1/3 cup fresh lime juice (about 2 limes)
1 tbsp. low-sodium soy sauce
1 clove garlic, minced
2 tbsp. chopped fresh basil
1/4 to 1/2 tsp. red pepper flakes or to taste, if desired
1/4 tsp. freshly ground black pepper
3 tbsp. extra-virgin olive oil
1 lb. fresh tuna, cut in 12 chunks
1 large cucumber, peeled, seeded, sliced
8 large cherry tomatoes
1 medium red onion, halved vertically, cut in crescents
hot cooked rice (for serving)

Preheat grill or broiler.

In glass or other non-reactive bowl, combine lime juice, soy sauce, garlic, basil, red and black pepper and oil. Add tuna. Turn to coat. Cover. Marinate up to 1 hour, turning chunks occasionally.

TO COOK:
Using four 10-inch metal or wooden (soaked in water first) skewers, alternately thread fish, cucumber, onion and tomato.
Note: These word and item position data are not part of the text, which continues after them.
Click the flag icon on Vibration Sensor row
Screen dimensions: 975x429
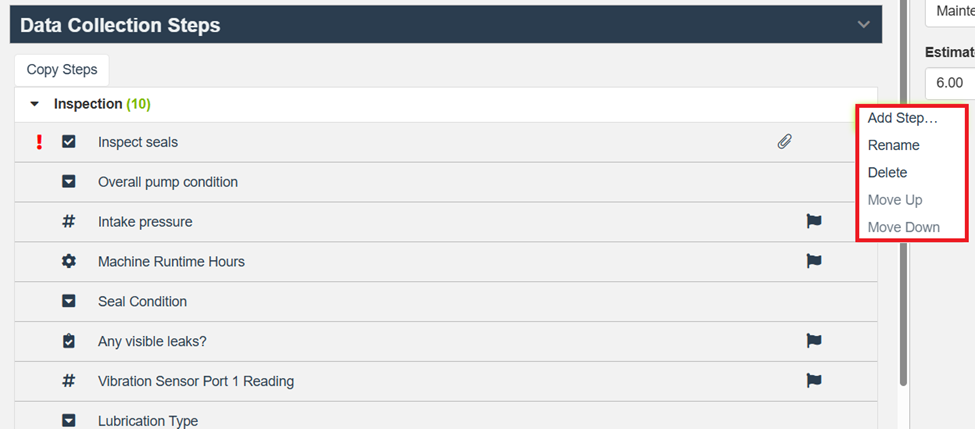tap(814, 380)
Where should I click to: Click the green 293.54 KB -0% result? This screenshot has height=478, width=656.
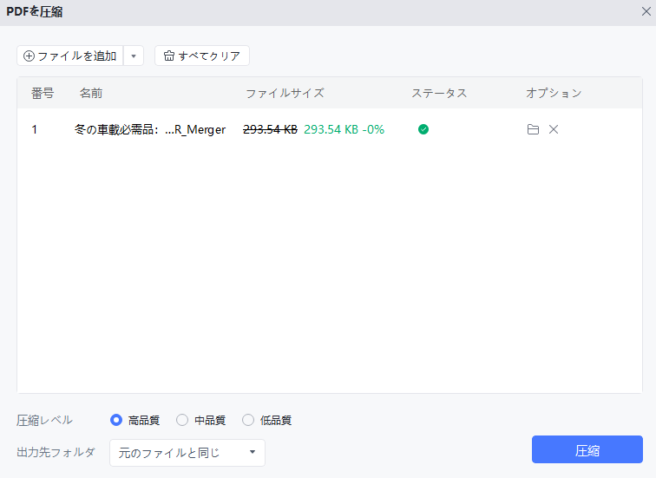(343, 130)
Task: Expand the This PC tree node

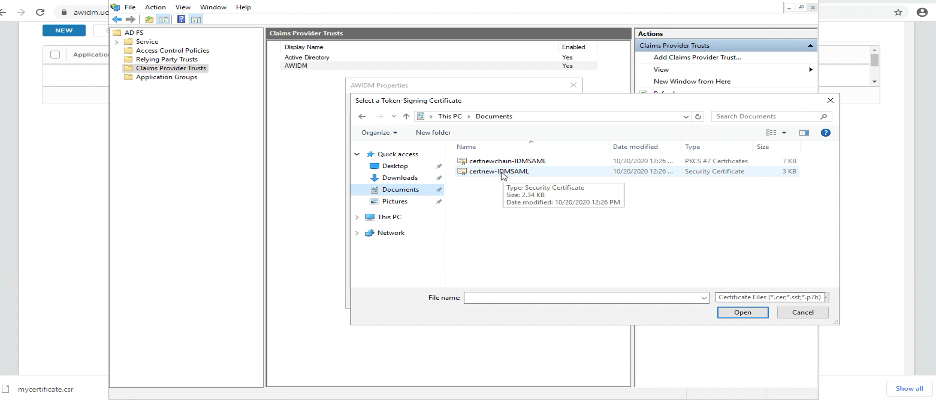Action: (358, 216)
Broil kabobs 5 minutes. Turn and cook about 5 minutes longer until fish is firm to the touch and vegetables are browned. Overcooking dries out tuna.

Serve either hot or at room temperature with rice.

Makes 4 servings

Per serving: 241 calories, 12 g (2 g saturated) fat, 8 g carbohydrate, 26 g protein, 182 mg sodium and 1 g dietary fiber each.